The study also showed that at both of these follow-up points, two-thirds of the women (some the original partners of the men, some new) said that their quality of life had improved, and 85% of the women said they felt very safe.

Men who complete batterer-intervention programs are just a minority of those who enroll—and they typically enroll only after they've been mandated by a court to do so. Still, Dr. Edleson says tens of thousands of men have been arrested for intimate-partner abuse and have learned to become nonviolent.

Experts say intimate-partner violence is, like other forms of domestic violence, primarily a learned behavior. But someone who grew up witnessing or experiencing domestic abuse or who has a history of criminal behavior is much more likely to be abusive than someone who didn't.

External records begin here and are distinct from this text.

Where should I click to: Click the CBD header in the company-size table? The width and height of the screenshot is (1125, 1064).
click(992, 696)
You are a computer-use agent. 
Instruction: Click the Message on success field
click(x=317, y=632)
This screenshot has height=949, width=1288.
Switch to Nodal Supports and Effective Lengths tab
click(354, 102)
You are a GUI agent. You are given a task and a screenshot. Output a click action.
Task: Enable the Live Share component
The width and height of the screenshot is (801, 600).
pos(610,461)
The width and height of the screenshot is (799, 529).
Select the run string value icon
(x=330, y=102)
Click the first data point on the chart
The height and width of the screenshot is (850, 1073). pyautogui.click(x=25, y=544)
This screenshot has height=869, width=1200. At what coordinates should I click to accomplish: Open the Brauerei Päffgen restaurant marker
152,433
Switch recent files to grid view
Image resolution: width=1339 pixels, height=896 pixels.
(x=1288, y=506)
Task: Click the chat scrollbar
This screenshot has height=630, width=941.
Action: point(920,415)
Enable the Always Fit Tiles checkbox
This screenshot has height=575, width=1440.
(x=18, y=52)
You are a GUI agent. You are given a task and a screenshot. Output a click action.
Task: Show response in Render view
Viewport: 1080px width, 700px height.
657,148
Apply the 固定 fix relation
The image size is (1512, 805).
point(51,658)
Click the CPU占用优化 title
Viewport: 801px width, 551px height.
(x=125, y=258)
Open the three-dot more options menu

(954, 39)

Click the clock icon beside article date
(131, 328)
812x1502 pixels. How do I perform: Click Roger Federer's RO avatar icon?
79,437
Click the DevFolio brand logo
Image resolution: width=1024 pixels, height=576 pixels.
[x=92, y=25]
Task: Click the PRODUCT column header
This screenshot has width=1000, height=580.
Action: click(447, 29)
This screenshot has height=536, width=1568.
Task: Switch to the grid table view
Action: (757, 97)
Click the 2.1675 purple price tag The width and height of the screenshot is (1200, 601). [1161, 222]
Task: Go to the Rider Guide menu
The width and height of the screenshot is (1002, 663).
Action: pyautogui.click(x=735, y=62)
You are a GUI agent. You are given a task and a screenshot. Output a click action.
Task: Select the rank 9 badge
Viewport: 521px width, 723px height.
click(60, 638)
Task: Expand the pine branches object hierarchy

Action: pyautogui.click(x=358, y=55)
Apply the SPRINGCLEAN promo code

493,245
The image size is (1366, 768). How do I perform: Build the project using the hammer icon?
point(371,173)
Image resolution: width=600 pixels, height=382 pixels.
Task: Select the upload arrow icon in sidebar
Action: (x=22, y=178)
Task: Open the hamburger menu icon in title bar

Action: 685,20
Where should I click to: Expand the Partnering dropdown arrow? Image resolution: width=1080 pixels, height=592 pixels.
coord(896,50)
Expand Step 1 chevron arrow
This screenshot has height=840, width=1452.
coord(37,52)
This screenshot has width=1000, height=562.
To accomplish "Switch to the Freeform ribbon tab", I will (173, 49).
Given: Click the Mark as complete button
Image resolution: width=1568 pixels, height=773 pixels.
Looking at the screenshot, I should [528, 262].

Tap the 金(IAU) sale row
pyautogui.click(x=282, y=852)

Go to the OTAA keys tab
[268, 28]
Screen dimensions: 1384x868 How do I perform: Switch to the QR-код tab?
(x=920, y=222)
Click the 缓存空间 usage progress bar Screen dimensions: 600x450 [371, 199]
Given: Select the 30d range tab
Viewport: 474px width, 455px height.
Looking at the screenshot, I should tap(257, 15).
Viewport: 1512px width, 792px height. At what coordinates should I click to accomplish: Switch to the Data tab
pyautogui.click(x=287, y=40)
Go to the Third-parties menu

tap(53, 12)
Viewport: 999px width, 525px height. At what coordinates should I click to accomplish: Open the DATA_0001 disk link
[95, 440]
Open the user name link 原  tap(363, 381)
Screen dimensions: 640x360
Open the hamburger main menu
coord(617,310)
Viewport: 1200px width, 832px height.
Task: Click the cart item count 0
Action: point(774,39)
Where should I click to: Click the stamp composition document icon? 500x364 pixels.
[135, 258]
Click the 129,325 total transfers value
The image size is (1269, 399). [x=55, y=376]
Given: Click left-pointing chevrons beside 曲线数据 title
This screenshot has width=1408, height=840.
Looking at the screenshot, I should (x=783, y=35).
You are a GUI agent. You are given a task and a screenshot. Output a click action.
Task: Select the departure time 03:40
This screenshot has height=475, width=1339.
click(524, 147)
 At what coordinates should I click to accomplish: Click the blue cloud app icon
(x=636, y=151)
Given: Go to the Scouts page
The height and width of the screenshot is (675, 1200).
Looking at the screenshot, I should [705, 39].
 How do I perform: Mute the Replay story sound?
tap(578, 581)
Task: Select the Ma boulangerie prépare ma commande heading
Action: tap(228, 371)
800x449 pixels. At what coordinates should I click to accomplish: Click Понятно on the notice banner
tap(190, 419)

There are different types of intimate-partner abusers, experts say. A subtype often referred to in the field as the Intimate Partner Terrorist is the "worst of the worst," says David B. Wexler, executive director of the Relationship Training Institute in San Diego, a nonprofit organization that designs and runs domestic violence treatment programs.

The man is obsessed with power and control, terrorizes his partner, erodes her self-esteem, wields financial control and is jealous and possessive. This type of abuser is almost impossible to change, Dr. Wexler says.

The vast majority of abusers are men who perpetrate what is known as Situational Couple Violence. They aren't out to dominate their partner. But they have very poor relationship skills and very quick triggers.

A round of typical anger-management training isn't enough to help these men. They need to commit to a comprehensive batterer intervention program, often going at least once a week for four months to a year.

Experts say the best of these programs pair education with psychotherapy in a small group setting. The men learn communication skills. And they learn how to think differently about the situation they are in, how to change sexist ideas and how to tolerate conflict in a relationship without seeing it as an insult to their manhood.

"To sit in a room and see men talking in ways that broaden a definition of what men can do, that is a key part of the change process," Dr. Wexler says.

Men who successfully reform "are at a stage where they can accept that they have a problem and are motivated to make change," says Dr. Edleson, of the University of California, Berkeley.

A major factor in most of these men's motivation is their desire to save their relationship, says Barbara Gilin, a licensed clinical social worker and associate clinical professor for social work education at Widener University in Chester, Pa., who has worked with intimate-partner violence victims and their abusers for 35 years.

"The longer the women can hold out not living with the partner, the more motivated the partner is to change, she says. "They are so afraid they will lose their woman."

Dr. Wexler says that about half of men who go through the treatment program do so while continuing their romantic relationship, while half separate or split with their partner. Some of the men who split with their partner eventually restart the relationship successfully or form a new relationship.

The odds of successful change go up for these men when five other factors are present, Ms. Gilin says:

1) They feel bad or guilty about harming their partner. About 25% of men never feel guilty, Ms. Gilin says. "And there is a whole middle ground where there is some guilt and then it takes some time in the group to really start to understand that they are responsible," she says.

2) They take full responsibility for their actions and don't blame their partner.

3) They are motivated to change their values and be a different, better person.

4) They are willing to examine the effect abuse in their childhood had on them.

5) They understand that intimidating and bullying behaviors need to be stopped, along with physical violence.

"What I and other people look for in that first moment is the degree of real remorse and how much he takes responsibility for 100% of what he did," Ms. Gilin says. "And the main factor that determines whether a man is going to change is whether he sticks to the program."